North Korea seems to have pathetically immature views on the operation and significance of the Kaesong Industrial Complex.

North Korea, taking issue with conservative South Korean civic groups’ distribution of anti-North leaflets, has threatened to shut down the project.

Senior North Korean military officials made an unexpected visit to the complex last week, uttering threatening remarks like, “How long would it take for South Korean companies here to withdraw?”

The comment is obviously yet another round of Pyongyang threats, based on the assumption that South Korea will get so scared that it will somehow find a way to stop the civic groups from floating their balloons containing anti-Pyongyang leaflets.

But Pyongyang is making a big mistake. The Kaesong Industrial Complex is a symbol of the two Koreas’ twinned existence.

While South Korea provides capital and technologies, North Korea provides the labor.

More than 33,000 North Korean workers are employed at the factories of more than 80 South Korean companies operating in the complex. That means, if one family comprises four people, more than 130,000 people have a better life thanks to the complex.

It’s true that South Korean companies can take advantage of the cheaper labor but the benefits are not one-way. North Koreans get fed and Pyongyang receives dollars.

This pilot project can well be a model for future inter-Korean economic cooperation before unification and can also be a good model for North Korea to emulate once its relations with the United States improve and it can initiate market reforms.

But look what the North Korean regime is doing.

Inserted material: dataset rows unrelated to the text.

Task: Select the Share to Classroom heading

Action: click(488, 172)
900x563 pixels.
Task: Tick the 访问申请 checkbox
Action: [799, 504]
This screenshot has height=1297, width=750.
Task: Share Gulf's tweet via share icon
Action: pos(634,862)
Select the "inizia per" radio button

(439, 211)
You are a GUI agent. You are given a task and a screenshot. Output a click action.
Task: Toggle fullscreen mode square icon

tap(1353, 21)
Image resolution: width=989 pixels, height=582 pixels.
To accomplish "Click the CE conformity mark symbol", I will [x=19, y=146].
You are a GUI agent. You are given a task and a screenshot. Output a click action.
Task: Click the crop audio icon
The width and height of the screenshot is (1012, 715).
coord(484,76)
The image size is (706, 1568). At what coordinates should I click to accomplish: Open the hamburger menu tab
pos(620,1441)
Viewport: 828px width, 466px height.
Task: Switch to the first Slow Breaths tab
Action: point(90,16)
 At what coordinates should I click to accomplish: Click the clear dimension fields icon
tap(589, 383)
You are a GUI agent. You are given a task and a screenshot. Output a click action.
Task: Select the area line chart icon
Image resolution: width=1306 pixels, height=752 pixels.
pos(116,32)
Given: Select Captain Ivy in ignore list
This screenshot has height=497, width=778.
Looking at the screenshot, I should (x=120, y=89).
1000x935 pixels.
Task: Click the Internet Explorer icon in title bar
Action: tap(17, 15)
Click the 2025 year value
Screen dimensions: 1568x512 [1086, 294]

What it can see only now is that a threat to shut down the Kaesong complex will embarrass the South and help the North to push forward its agenda.

The North had better do the math again and work out who is really going to suffer most should it carry out its warning.

It is truly a pity the regime doesn’t seem to care that the shutdown will damage the welfare of its own people and its own international reputation.

Certainly, there are certain roles South Korea can play to improve the current situation.

It should work harder to persuade civic groups to stop floating their anti-Pyongyang leaflets into North Korean territory, which has led the North to its ill-considered plans.